**EXERCISE DETAILS**
Up to the line containing "Accepter (128, 2472)", nothing is kept; from that line through the end of the data below, output every line exactly.

Extracted records:
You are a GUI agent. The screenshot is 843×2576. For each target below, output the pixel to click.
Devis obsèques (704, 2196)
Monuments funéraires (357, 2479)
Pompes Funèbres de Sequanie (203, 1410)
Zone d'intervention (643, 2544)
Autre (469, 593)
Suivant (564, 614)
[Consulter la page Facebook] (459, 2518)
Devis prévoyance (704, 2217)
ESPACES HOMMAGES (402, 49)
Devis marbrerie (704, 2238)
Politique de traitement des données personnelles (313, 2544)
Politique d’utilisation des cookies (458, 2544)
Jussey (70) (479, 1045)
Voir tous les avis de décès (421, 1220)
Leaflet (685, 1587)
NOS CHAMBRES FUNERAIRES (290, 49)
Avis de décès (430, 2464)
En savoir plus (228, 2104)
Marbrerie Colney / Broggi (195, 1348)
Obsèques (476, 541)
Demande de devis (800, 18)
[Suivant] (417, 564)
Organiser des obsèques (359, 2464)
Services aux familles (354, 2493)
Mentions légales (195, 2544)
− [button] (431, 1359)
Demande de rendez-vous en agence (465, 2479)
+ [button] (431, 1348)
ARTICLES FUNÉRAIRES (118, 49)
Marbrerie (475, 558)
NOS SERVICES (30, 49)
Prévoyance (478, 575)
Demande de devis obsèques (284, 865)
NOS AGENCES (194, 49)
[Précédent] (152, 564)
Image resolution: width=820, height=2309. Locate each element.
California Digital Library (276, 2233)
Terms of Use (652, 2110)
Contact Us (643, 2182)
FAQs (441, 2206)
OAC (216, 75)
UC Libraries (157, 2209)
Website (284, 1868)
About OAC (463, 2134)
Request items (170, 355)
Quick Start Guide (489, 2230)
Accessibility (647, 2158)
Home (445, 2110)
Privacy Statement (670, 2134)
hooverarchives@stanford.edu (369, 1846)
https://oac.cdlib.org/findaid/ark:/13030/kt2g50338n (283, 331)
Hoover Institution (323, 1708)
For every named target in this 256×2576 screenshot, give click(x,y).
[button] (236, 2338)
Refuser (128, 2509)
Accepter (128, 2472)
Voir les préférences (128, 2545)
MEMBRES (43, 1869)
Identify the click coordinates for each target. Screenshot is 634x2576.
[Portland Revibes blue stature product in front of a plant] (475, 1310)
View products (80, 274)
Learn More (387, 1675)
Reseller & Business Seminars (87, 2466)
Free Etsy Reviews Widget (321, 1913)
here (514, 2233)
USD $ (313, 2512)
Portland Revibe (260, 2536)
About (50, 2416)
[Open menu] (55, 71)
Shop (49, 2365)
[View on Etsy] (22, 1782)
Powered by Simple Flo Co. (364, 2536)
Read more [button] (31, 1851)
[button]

**RESULT OF THE TASK**
Accepter (128, 2472)
Voir les préférences (128, 2545)
MEMBRES (43, 1869)
Identify the click coordinates for each target. Screenshot is 634x2576.
[Portland Revibes blue stature product in front of a plant] (475, 1310)
View products (80, 274)
Learn More (387, 1675)
Reseller & Business Seminars (87, 2466)
Free Etsy Reviews Widget (321, 1913)
here (514, 2233)
USD $ (313, 2512)
Portland Revibe (260, 2536)
About (50, 2416)
[Open menu] (55, 71)
Shop (49, 2365)
[View on Etsy] (22, 1782)
Powered by Simple Flo Co. (364, 2536)
Read more [button] (31, 1851)
[button]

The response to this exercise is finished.